What to produce: Find and copy each line of the data that includes "Sodium".

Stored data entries
* * * *
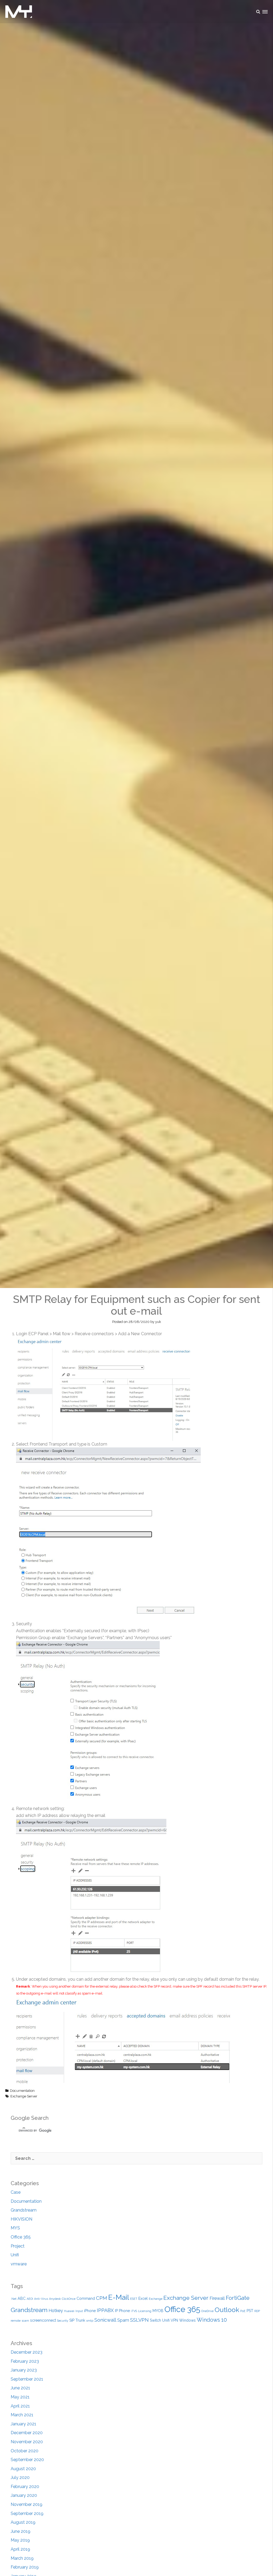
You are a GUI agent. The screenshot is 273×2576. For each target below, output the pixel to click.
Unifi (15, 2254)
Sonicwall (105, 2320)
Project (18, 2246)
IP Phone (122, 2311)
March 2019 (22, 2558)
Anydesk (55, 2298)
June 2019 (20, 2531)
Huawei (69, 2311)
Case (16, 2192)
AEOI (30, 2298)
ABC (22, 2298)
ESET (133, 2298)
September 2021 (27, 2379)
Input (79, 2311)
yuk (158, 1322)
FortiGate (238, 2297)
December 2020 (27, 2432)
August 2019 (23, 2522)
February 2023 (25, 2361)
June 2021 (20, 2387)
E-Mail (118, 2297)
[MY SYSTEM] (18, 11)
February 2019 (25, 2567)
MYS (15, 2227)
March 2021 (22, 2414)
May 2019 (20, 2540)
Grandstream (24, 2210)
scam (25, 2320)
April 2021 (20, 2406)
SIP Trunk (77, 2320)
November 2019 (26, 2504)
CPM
* * * *
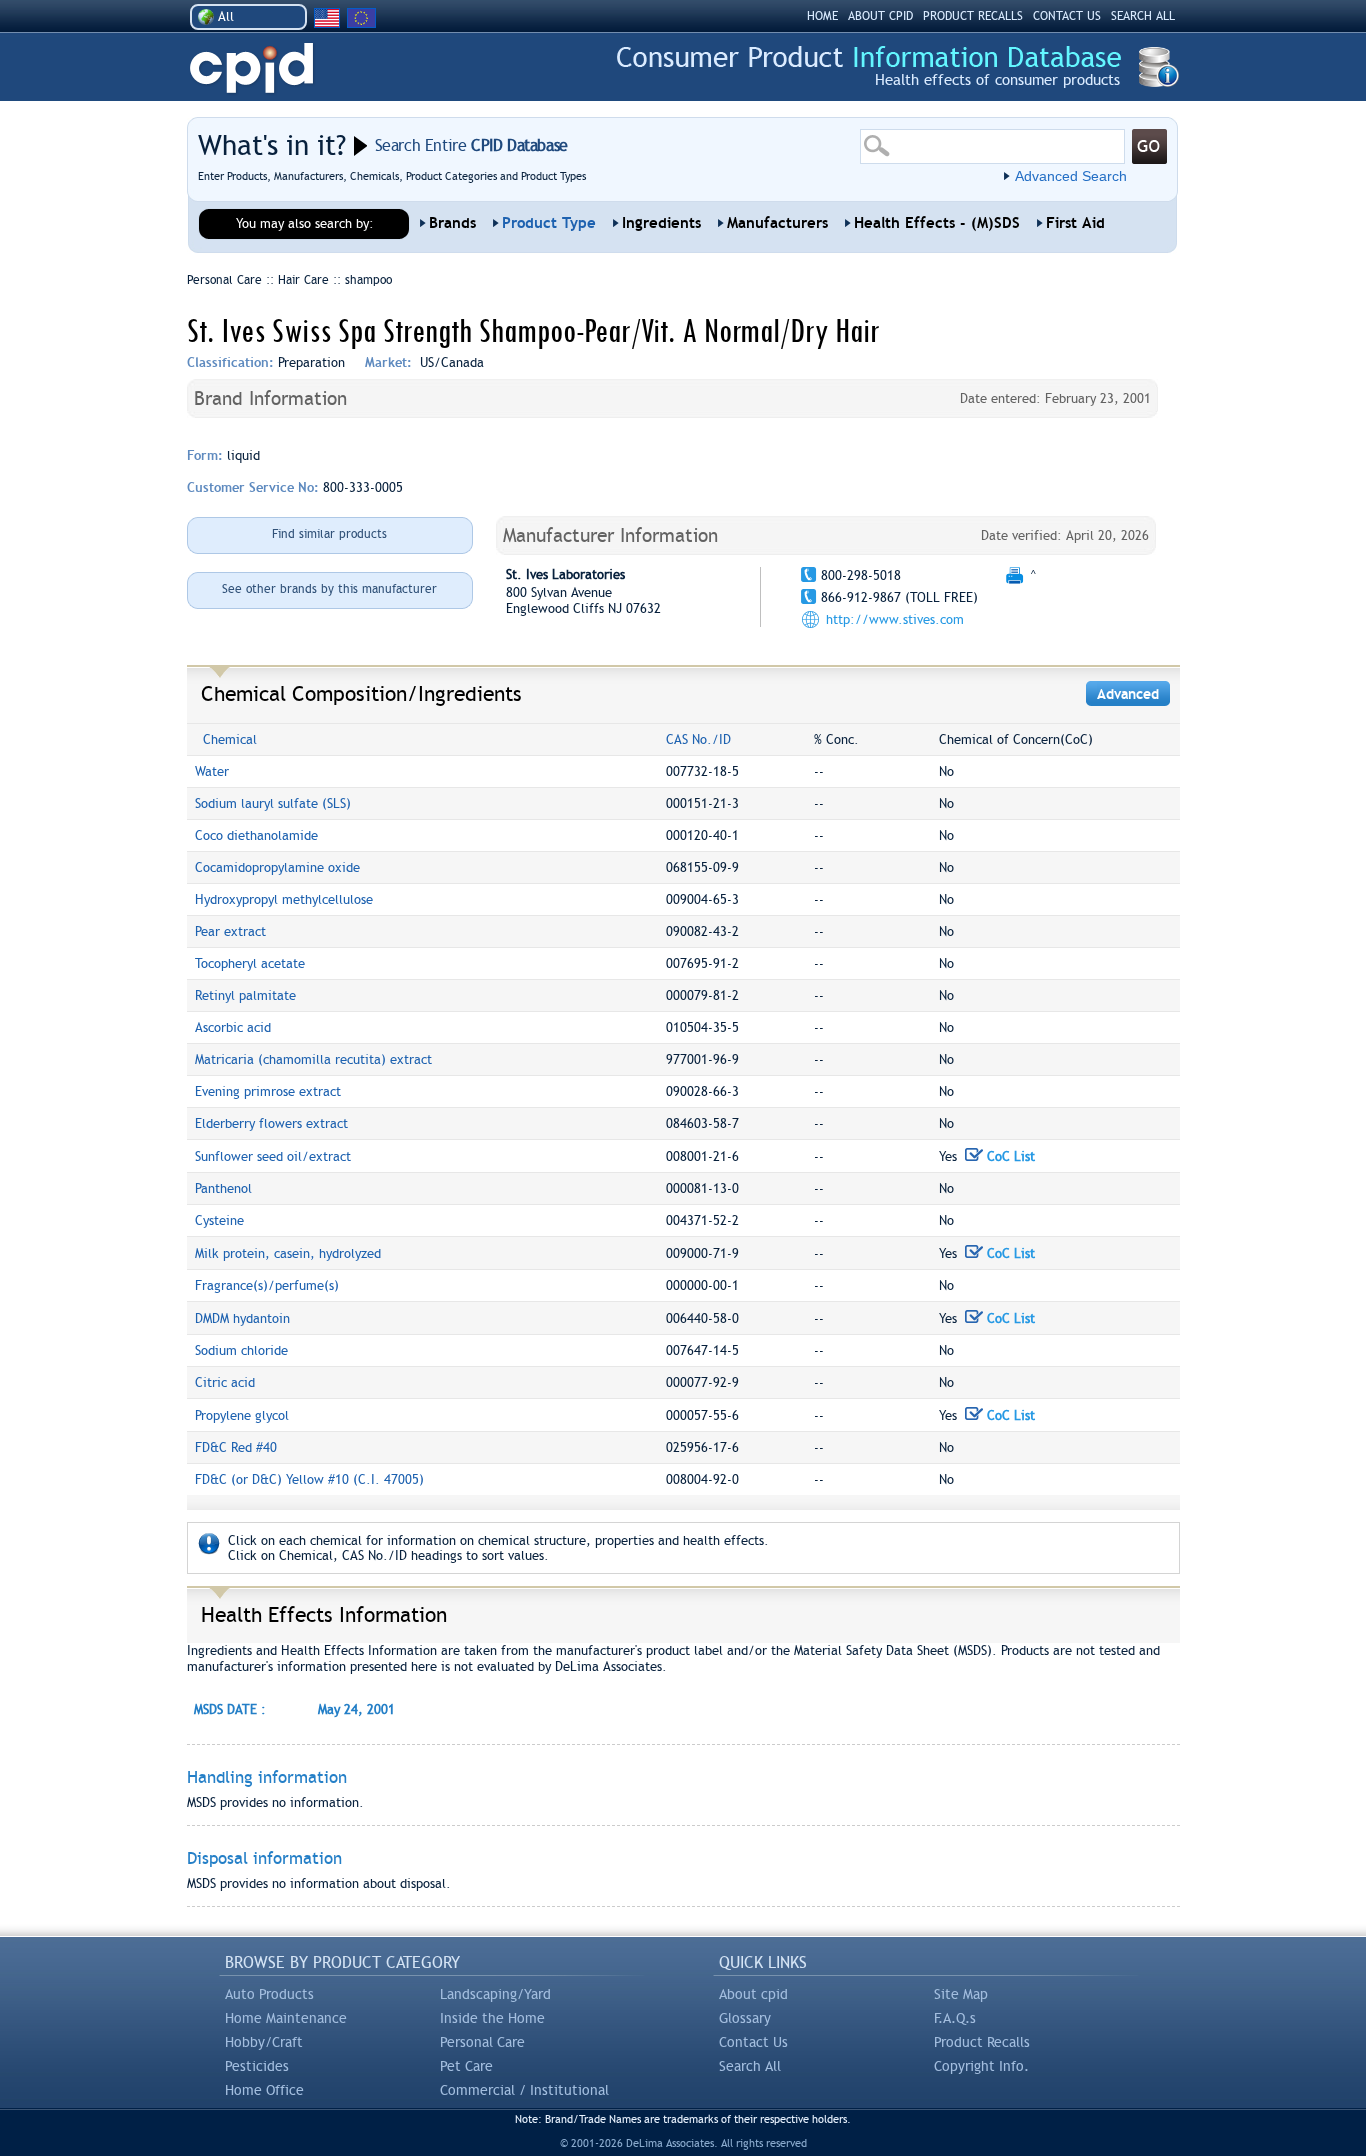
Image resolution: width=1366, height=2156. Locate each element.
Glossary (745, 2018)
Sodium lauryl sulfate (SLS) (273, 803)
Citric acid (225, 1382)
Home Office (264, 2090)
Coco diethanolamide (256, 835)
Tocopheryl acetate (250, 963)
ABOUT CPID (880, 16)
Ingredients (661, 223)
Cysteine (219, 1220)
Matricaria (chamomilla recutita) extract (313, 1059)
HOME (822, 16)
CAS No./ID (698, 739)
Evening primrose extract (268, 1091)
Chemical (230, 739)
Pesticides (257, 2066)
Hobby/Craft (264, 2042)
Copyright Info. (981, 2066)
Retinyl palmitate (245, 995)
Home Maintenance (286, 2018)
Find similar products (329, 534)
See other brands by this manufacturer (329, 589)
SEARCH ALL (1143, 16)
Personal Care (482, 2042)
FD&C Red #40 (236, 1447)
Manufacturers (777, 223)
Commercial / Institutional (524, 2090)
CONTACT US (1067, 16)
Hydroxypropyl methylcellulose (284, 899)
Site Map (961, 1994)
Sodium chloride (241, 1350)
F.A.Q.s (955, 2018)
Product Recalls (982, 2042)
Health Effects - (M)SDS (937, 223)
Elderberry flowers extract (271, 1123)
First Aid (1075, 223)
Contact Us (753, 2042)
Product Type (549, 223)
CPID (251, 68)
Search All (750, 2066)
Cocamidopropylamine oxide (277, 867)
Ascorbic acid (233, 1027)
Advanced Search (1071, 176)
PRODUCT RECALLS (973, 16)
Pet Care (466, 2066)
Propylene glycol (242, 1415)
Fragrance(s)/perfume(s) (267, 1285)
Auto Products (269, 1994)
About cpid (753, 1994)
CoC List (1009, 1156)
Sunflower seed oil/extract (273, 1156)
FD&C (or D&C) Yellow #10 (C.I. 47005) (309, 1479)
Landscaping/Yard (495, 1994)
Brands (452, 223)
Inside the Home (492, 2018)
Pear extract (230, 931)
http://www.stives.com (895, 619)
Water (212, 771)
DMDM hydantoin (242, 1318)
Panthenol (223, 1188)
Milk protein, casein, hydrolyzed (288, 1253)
* * * *
Written solution:
Sodium lauryl sulfate (SLS) (273, 803)
Sodium chloride (241, 1350)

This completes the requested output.